Exercise set:
1. In the Lent liturgy post, on which page of the BCP 2019 does the special Ash Wednesday liturgy begin?
2. Shorten the paragraph in the Lent liturgy post that starts "At the Holy Communion" into a brief bulleted list that keeps its main facts.
3. Carry on the Lent liturgy post from its final sentence onward.

>> BEGIN Selected extract

What’s different in the liturgy now that it’s Lent?

Welcome to Ash Wednesday, the common name for The First Day of Lent.  Occasionally you’ll see today called quadragesima because there are now 40 days left (excluding Sundays) until Easter Day.  Let the 40-day fast begin!

One of the main questions I get from non-liturgical Christians, concerning Lent, is “what do you differently during this time?”  This blog post is aimed at answering that question – partly for the benefit of those who are wondering the same thing, but also as a reminder to my fellow Anglican readers who might need a reminder of some of the changes, or possible changes, in the daily course of our liturgy.

Today’s  differences

For those of us using the 2019 Daily Lectionary, or one of the historic daily lectionaries that uses the regular calendar, we may need the reminder that today’s lessons for Morning and Evening Prayer are interrupted from the regular course.  At the bottom of page 740 in the BCP 2019 you’ll see the following readings appointed for today:

  • Isaiah 58:1-12 & Luke 18:9-14 for the Morning
  • Jonah 3 & 1 Corinthians 9:24-27 for the Evening

To that I would recommend another traditional-for-this-day reading, Hebrews 12:3-17, for Midday Prayer.

At the Holy Communion (or in place of it, if the Communion itself isn’t actually going to be celebrated) we have a special liturgy in the 2019 Book, starting on page 543, and prefaced by a handy introduction to this day (and Lent in general) on page 542.  It’s worth reminding ourselves that the imposition of ashes on Ash Wednesday is a custom that was removed from Anglican practice during the Reformation, and not formally put into a Prayer Book until 1979, though the Anglo-Catholic movement had provided extra-liturgical material to sneak the practice back into the liturgy before it was embraced by the church as a whole.  You can read last year’s note about Ash-less Wednesday here.

Also, remember that today’s Collect of the Day is now the Collect of the Day for the rest of this week!

>> END Selected extract
>> BEGIN Stored data

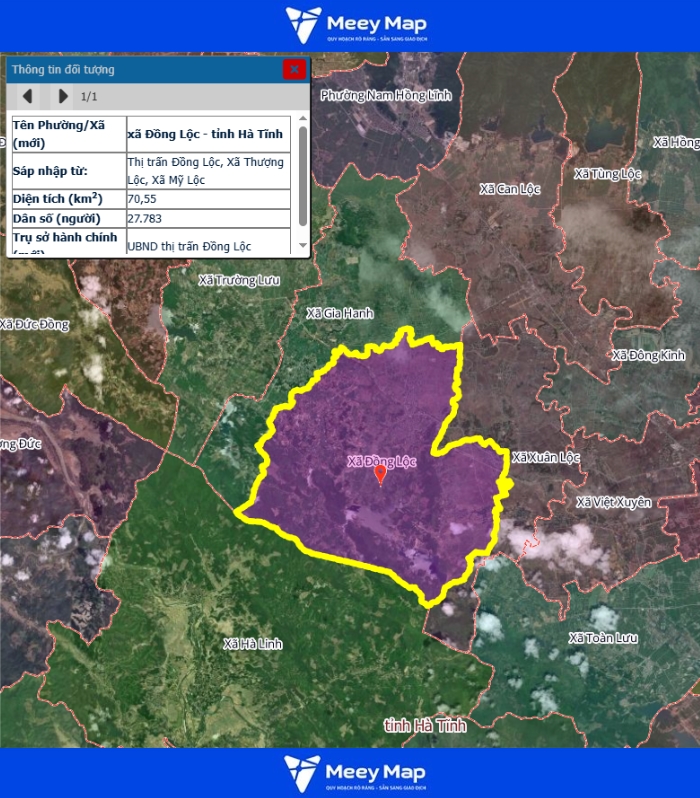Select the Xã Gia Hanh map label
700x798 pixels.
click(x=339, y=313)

>> END Stored data
>> BEGIN Stored data

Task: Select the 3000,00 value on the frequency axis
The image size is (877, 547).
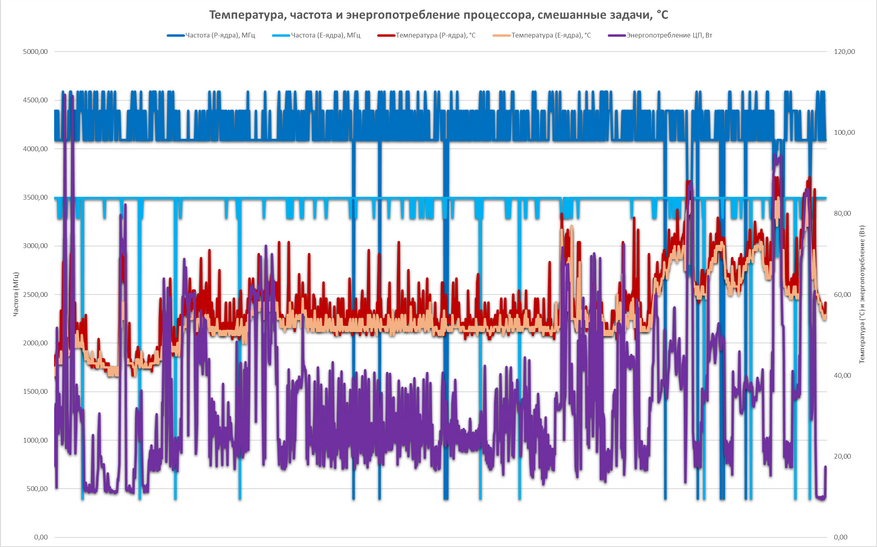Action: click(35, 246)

>> END Stored data

Replies:
1. Page 543.

2.
- The 2019 Book has a special Ash Wednesday liturgy, starting on page 543, used at the Holy Communion or in place of it if Communion isn't celebrated.
- Page 542 gives an introduction to the day and to Lent in general.
- The imposition of ashes was removed from Anglican practice during the Reformation.
- It wasn't formally put into a Prayer Book until 1979.
- Before the church as a whole embraced it, the Anglo-Catholic movement had provided extra-liturgical material to bring the practice back into the liturgy.
- Last year's note about Ash-less Wednesday is available to read.

3.
Morning Prayer during Lent

There are some extra Opening Sentences of Scripture appropriate for this season on page 27.

The Venite (Psalm 95) should be said in full daily this season, if you don’t normally do so already.  Keep in mind that you can bookend it with a Lenten antiphon from page 30!

The first Canticle, Te Deum laudamus, is recommended in our Prayer Book to be replaced with the Benedictus es, Domine on page 18.  This Customary would recommend retaining the Te Deum on Sundays and other major holy days, however.

If you don’t normally do so, make a point of praying the Great Litany (page 91) after Morning Prayer on Sundays, Wednesdays, and Fridays.

Evening Prayer during Lent

There are some extra Opening Sentences of Scripture appropriate for this season on page 54.

The second canticle, Nunc dimittis, could be replaced by Canticle 3, Kyrie Pantokrator, most evenings.  We’d recommend doing so on Monday through Friday.

The Minor Offices during Lent

The “Alleluia” after the invitatory dialogue is to be omitted now.

For Midday Prayer, it may be a good idea to make use of one the Additional Directions and make more extensive use of Psalm 119 throughout the season.  Consider this two-week rotation of Midday Psalms:

  • <week 1> :day: <week 2>
  • 124, 126 :Sundays: 124, 126
  • 19 :Mondays: 119:81-96
  • 119:1-16 :Tuesdays: 119:97-112
  • 119:17-32 :Wednesdays: 119:113-128
  • 119:33-48 :Thursdays: 119:129-144
  • 119:49-64 :Fridays: 119:145-160
  • 119:65-80 :Saturdays: 119:161-176

Consider making more frequent use of Matthew 11:28-30 as the Lesson at Compline.

The Holy Communion during Lent

There is an Acclamation appropriate for Lent on page 146, and another one for Holy Week.

This is a good season to make weekly use of the Decalogue (page 100) instead of the Summary of the Law if you don’t normally already.

The Gloria in excelsis is traditionally omitted during Lent.  Consider replacing it with a hymn from the Lent section of your hymnal, just to emphasize the season difference in mood.

The First Sunday in Lent is one of the traditional days to read The Exhortation (page 147).

Consider using Offertory Sentences (page 149) that are more pointed about spiritual disciplines, such as Matthew 7:21, 1 John 3:17, and Tobit 4:8-9.  This could be especially effective if you normally use the same one every week, memorized from the list in 1979 Book.

The “alleluia” in the Fraction dialogue (on page 118/135) is to be omitted now.

If you don’t normally prayer the Prayer of Humble Access and the Agnus Dei (page 119/135), this is the season to start.  (Pro-tip: never stop using them!)

In fact, if your congregation normally uses the “Renewed Ancient Text”, I cannot heartily-enough encourage you to switch to the “Anglican Standard Text” at least for Lent.  You’ll get more direct prayers of confession and of consecration (not to mention historically Anglican prayers).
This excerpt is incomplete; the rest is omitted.